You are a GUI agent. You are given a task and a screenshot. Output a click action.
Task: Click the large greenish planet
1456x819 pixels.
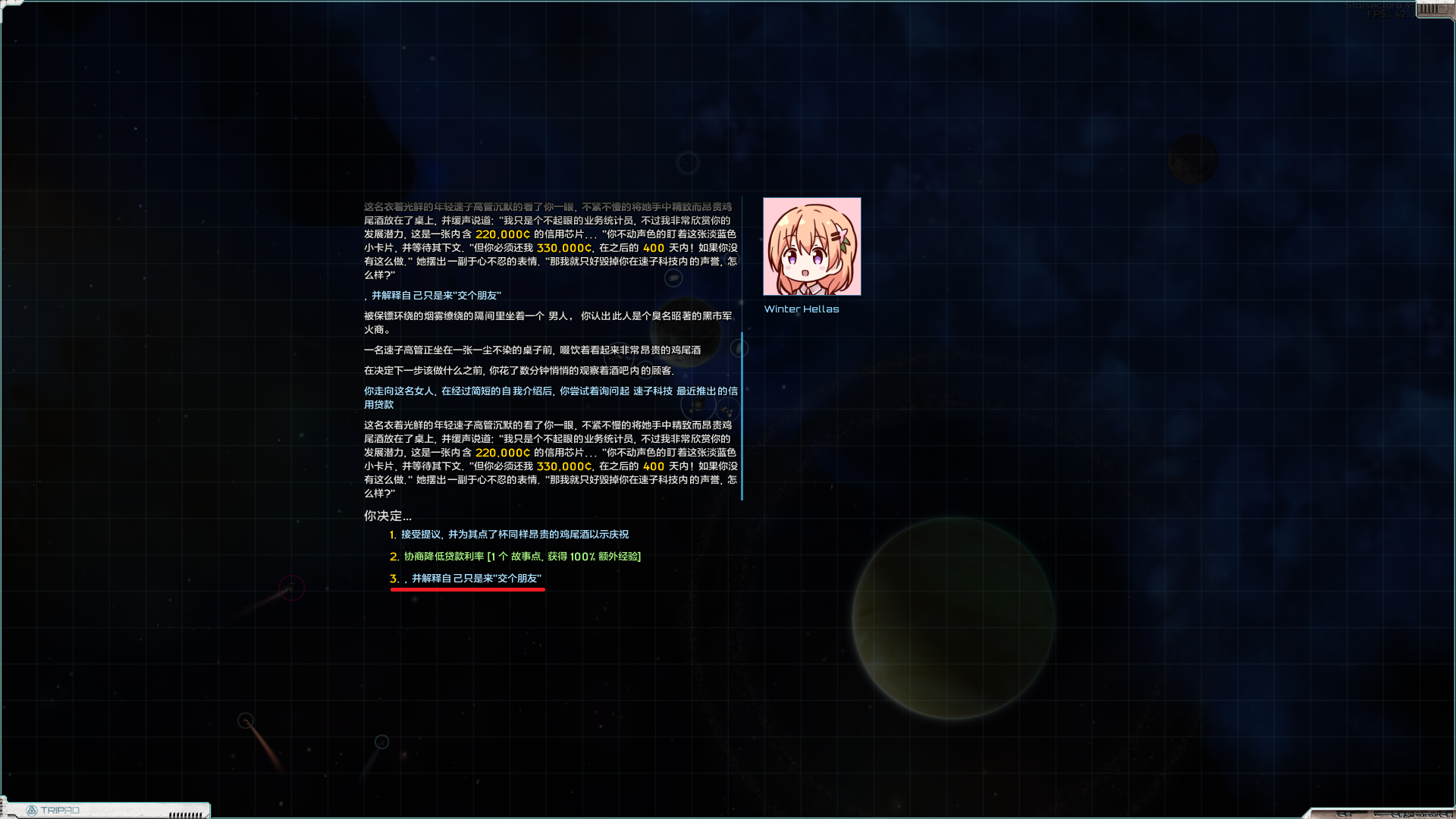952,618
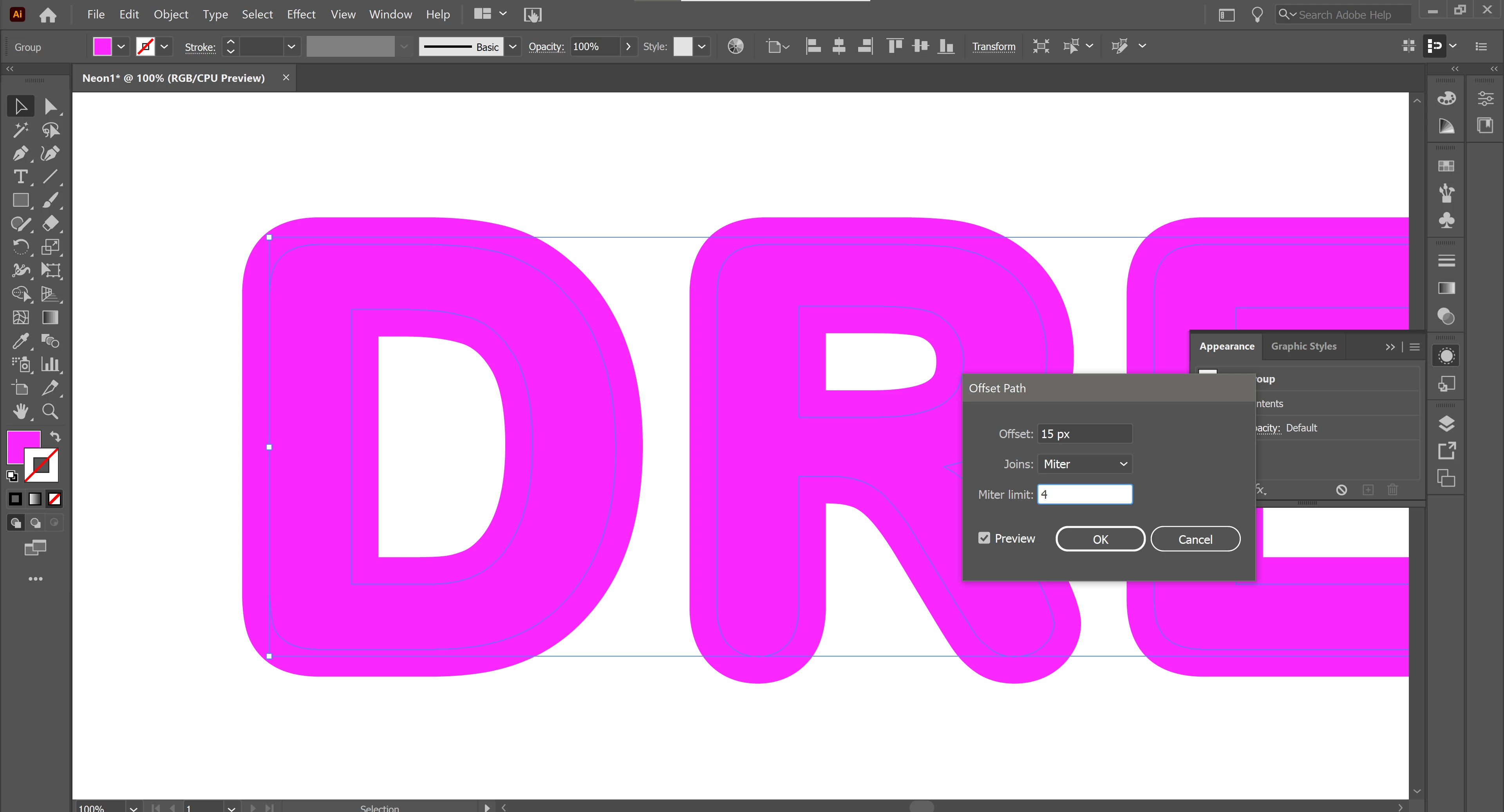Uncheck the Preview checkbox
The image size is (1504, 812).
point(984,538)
──────────────────────────────
Set down every line of the items above verbatim, omitting the pictures.

You are a GUI agent. You are given a task and a screenshot. Output a click action.
Task: Click the large greenish planet
1456x819 pixels.
952,618
Uncheck the Preview checkbox
The image size is (1504, 812).
point(984,538)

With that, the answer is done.